Sixth Circuit affirmed original decision of the bankruptcy court and reinstated its award of $47,635.27 to the chapter 7 bankruptcy estate for fraudulent transfers arising out of a divorce separation agreement.
Procedural context:
Bankruptcy trustee appealed decision of Sixth Circuit Bankruptcy Appellate Panel ("BAP") which had reversed, in part, order of bankruptcy court that had awarded appellant, chapter 7 trustee, judgment of $47,635.27 against debtor's ex-husband as the recipient of fraudulent transfers arising out of a separation agreement in the couple's divorce.

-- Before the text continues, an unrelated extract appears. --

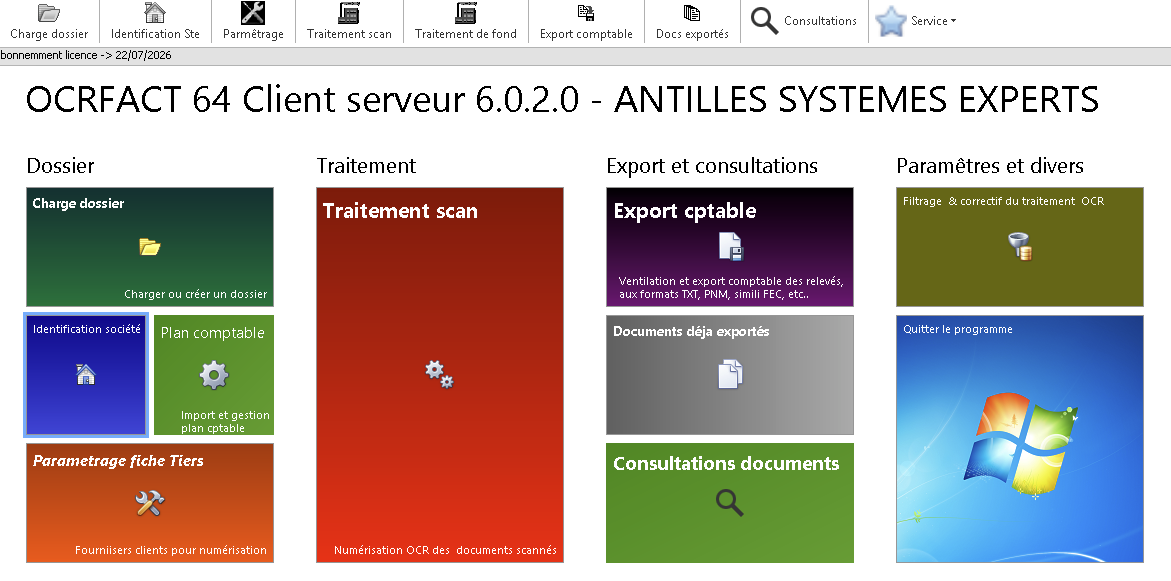This screenshot has height=581, width=1171.
Task: Click the Export comptable toolbar icon
Action: 586,14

Debtor and husband entered into a separation agreement in connection with their divorce. Under the agreement, the debor retained her pension in the amount $18,000 and assumed liability for a $28,000 loan from her parents and $60,000 in credit card debt. The defendant, ex-husband, received the marital home with approximately $27,500 in equity. Approximately 6 months later, the debtor filed volunatry chapter 7 case. The chapter 7 trusutee sought to avoid the transfers by the debtor under the separation agreement as constructively fraudulent arguing that the debtor received less than reasonably equivalent value in exchange for her transfer of the marital assets and her assumption of debt. The Bankruptcy Court agreed and ordered the defendant, ex-husband, to pay $47,635.27 (1/2 of the credit card debt + 1/2 of the loan from the debtor's parents + surplus defenant received from the debtor's exchange of her interest in the home for her $18,000 pension). The BAP agreed that there was a fraudulent transfer but limited the amount to $4,532.98 because it found that the debtor did not benefit the defendant, ex-husband, by assuming the credit card debt inasmuch as the husband was not contractually liable on the credit card debt or the loan from the parents. The Sixth Circuit looked to the net effect of the transfer to the estate and more specifically on the remaining funds available to the unsecured creditors as a result of the transfers. The Sixth Circuit held that the credit card debt and loan from the debtor's parents were incurred during the marriage and used for marital purposes and that under Ohio law the defendant was equally liable for the debt.
Keith, Clay and Kethledge (Keith, dissenting).